I love being a father to six beautiful children, all of whom are excited for Santa Claus to come on Christmas Eve. While my older children, ages 14 and 12, speak to me about Santa Claus with a wink and a smile and my 10-year-old is far too curious about the Amazon Prime boxes that have been arriving at our home over the last couple of weeks, our little family has adhered to an iron-clad rule with respect to Santa Claus: “If you don’t believe, you don’t receive.”
Experienced parents know that the excitement that builds up among children this time of year often erupts into spasms of activity, with kids literally bouncing off the walls and into each other, causing all kinds of problems. As the noise levels escalate and the tears start to flow, while the interminable minutes crawl by, I have found that I can restore a measure of order by singing, “You better watch out! You better not cry! You better not pout! I’m telling you why. Santa Claus is coming to town.” Since most of the bloody noses, hurt feelings and broken ornaments occur when my wife and I are NOT in the room, it’s helpful to remind the kids that Santa Claus is no sucker; “he knows if you’ve been bad or good, so be good for goodness sake.”
But if you believe a recently released paper titled “Who’s the Boss” by University of Ontario Institute of Technology professor Laura Pinto, by reinforcing the idea of Santa Claus and the narrative that private behavior is never really private, we are setting up our children for “dangerous, uncritical acceptance of power structures” that will lead to the ultimate acceptance of a surveillance state. I’ve learned, having been a parent for almost 15 years, nearly everything we parents do is wrong and children are so scarred coming out of adolescence that all of them need professional therapy. At least that’s what I’ve come to understand. But I’m calling bull on this one.

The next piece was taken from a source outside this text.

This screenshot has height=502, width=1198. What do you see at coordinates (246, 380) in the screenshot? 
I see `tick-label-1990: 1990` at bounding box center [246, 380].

To be fair to Pinto, she does not directly disparage Santa Claus. Instead, she raises existential concerns about the relatively new phenomenon of the “Elf of the Shelf,” a stuffed elf doll that helps Santa keep the naughty and nice list current. According to Pinto, “If you grow up thinking it’s cool for elves to watch me and report back to Santa, well, then it’s cool for the NSA to watch me and report back to the government.” That’s quite the leap for Pinto to make based solely on “anecdotal” and unspecified “evidence.” Based on my own anecdotal evidence, Pinto was probably on the naughty list as a kid.
Maybe I’m old-fashioned, but I’m not ready to give up on Santa Claus. I’m focused on teaching my children that their private behavior matters, that doing what is right at all times and in all places is the best policy. I’m trying to equip my children with integrity, a character trait that I believe is critical to building a happy life. I think the idea of Santa Claus helps.
Leaving aside the spiritual implications and the pain poor decisions can inflict on lives, we need to reinforce with our children that what they might think is private behavior might not be private at all. Too many kids these days are learning this lesson the hard way. The ubiquitous smartphone, equipped with cameras and a connection to the Internet, can make private behavior very public, very quickly, and to devastating effect. The safest course is to be good for goodness sake.
Dan Liljenquist is a former state senator and former U.S. Senate candidate.